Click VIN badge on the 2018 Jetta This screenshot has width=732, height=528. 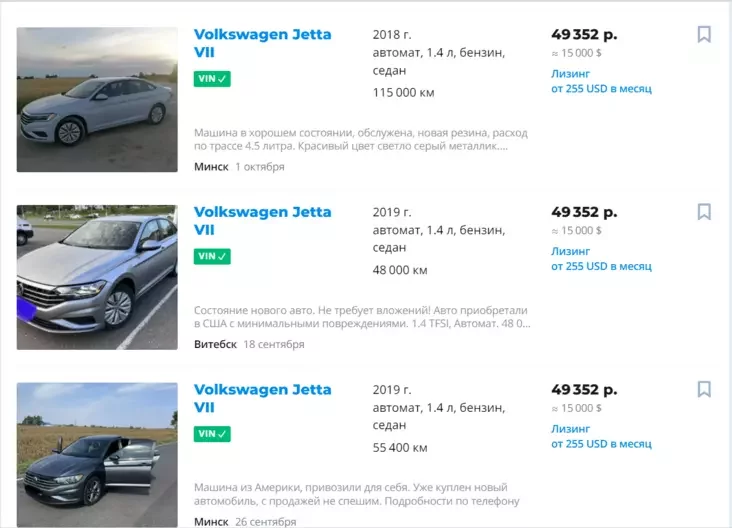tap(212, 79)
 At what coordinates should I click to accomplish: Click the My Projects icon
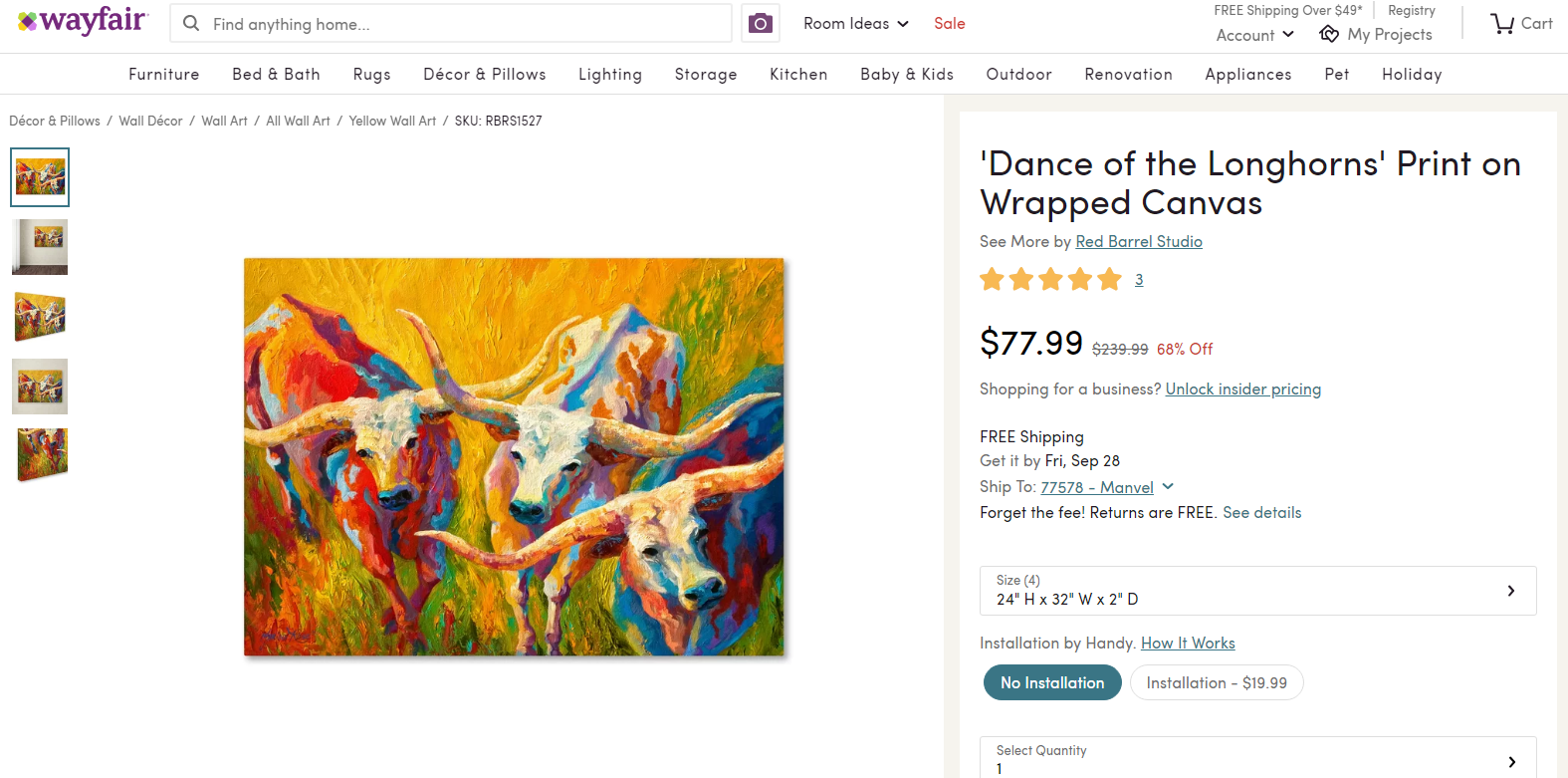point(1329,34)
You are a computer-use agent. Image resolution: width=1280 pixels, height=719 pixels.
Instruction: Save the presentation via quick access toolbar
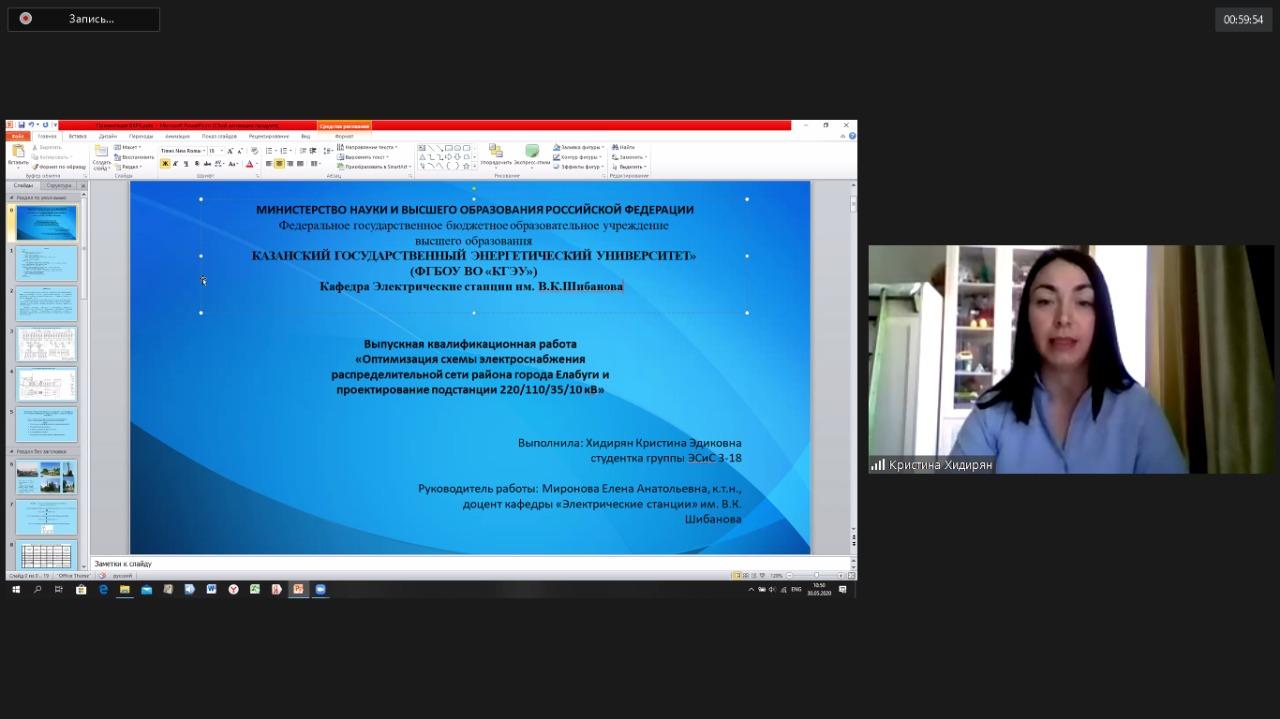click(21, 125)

★ ★ ★ ★

Output the line that contains "At what coordinates" and every subsequent line through the end of the entries, exactly as given, without pictures.

 At what coordinates should I click to accomplish: Click the My Projects icon
point(1329,34)
You are a computer-use agent. Image resolution: width=1280 pixels, height=719 pixels.
Instruction: Save the presentation via quick access toolbar
click(21, 125)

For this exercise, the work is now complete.